Flying coaches, 1776 and possible interpretation

Joel S. Berson Berson at ATT.NET
Sat Aug 13 00:41:00 UTC 2011


A correspondent cites "flying coaches" (as an amusement at fairs)
from 1776.  Is that early enough to be useful to the OED?  And he
speculates about what Richardson may have been referring to in
"Clarissa".  (For what it's worth, I think he's wrong there -- the
better supposition is a "roundabout" with horses on chains.

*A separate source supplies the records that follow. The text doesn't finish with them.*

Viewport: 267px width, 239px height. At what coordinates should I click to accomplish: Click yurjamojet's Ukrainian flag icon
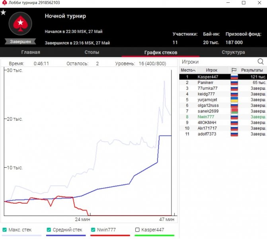coord(234,100)
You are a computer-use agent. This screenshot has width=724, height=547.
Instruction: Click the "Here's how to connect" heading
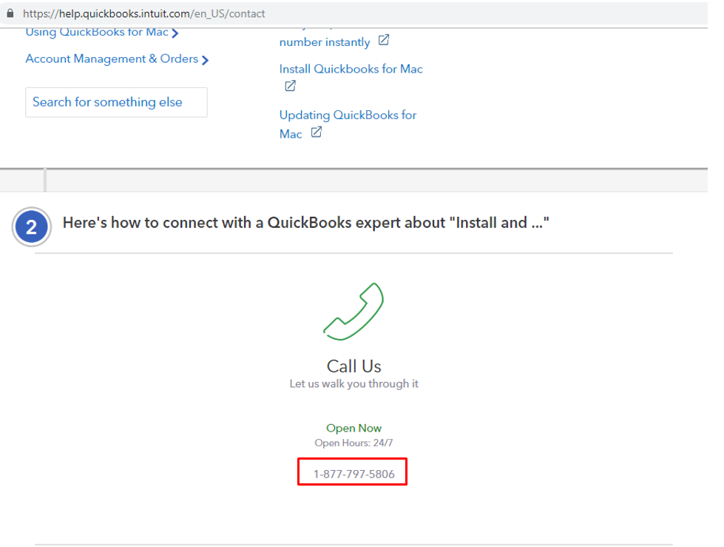pyautogui.click(x=306, y=222)
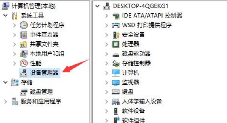The image size is (227, 123).
Task: Expand the 磁盘驱动器 disk drives node
Action: [x=107, y=54]
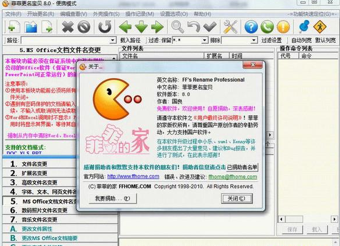Click the magnifying glass preview icon
Viewport: 340px width, 246px height.
[x=178, y=27]
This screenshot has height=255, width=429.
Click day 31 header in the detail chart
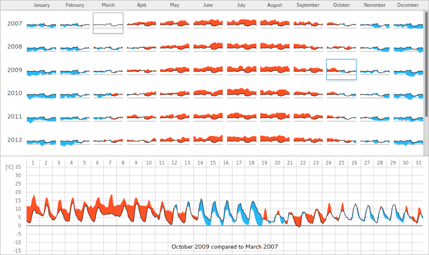coord(418,162)
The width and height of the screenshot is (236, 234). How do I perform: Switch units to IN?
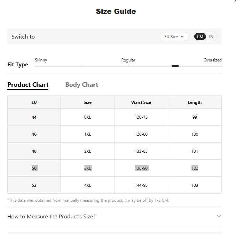(x=211, y=36)
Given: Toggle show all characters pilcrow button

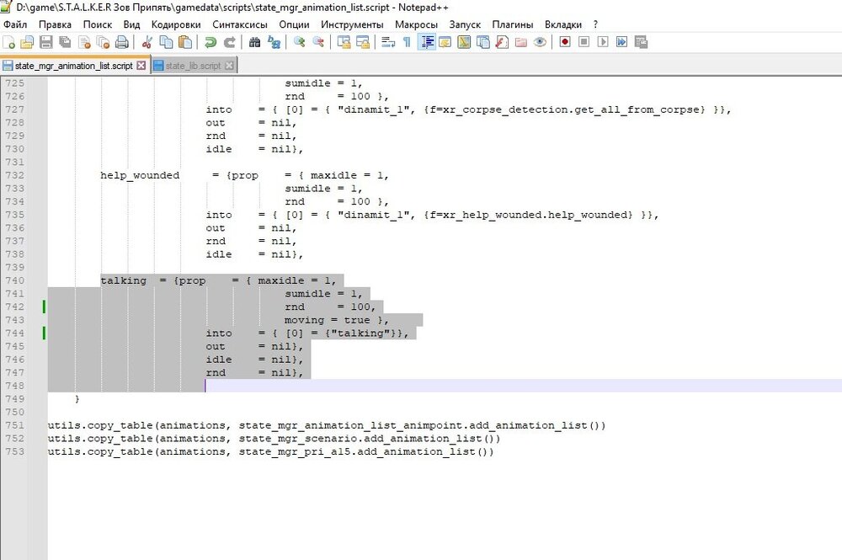Looking at the screenshot, I should pos(407,42).
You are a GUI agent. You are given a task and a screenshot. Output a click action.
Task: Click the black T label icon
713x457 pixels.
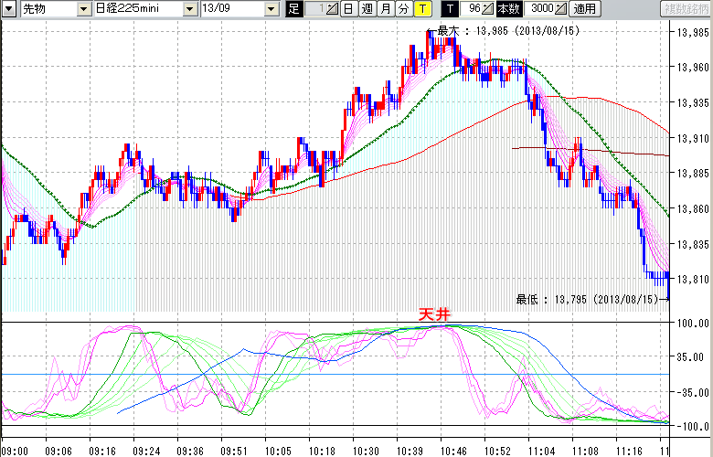coord(450,9)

>The _Chester Chronicle Or Commercial Intelligencer_ (Thursday, May
>9, 1776) has the following article about the horse racing venue:
>
>On Monday last, during the time of the race, a young woman, servant
>to a farmer in this neighbourhood, had her pocket cut from her side
>by two ill-looking men, it is supposed, who crowded up to her while
>the horses were running; and, by the description given of them, are,
>not improbably, of that vagrant tribe which infest such meetings
>with gaming-tables, flying-coaches, &c. whom our worthy chief
>Magistrate very judiciously prevented from exhibiting their delusive
>practices on the race-grounds, and imposing upon credulous and unwary youth.
>
>This "vagrant tribe" sounds like the caravan sort that Dawn mentions
>as still part of popular entertainment in annual fairs in the
>UK.  The "flying-coaches" here seem to be in the same category as
>gambling equipment. Since Richardson himself rode a "chamber horse"
>to reduce weight, I would suspect that the "flying horses" and
>"flying coaches" were mechanical contraptions used to stimulate
>"unwary youth" like the girls Lovelace and his tribe were fond of seducing.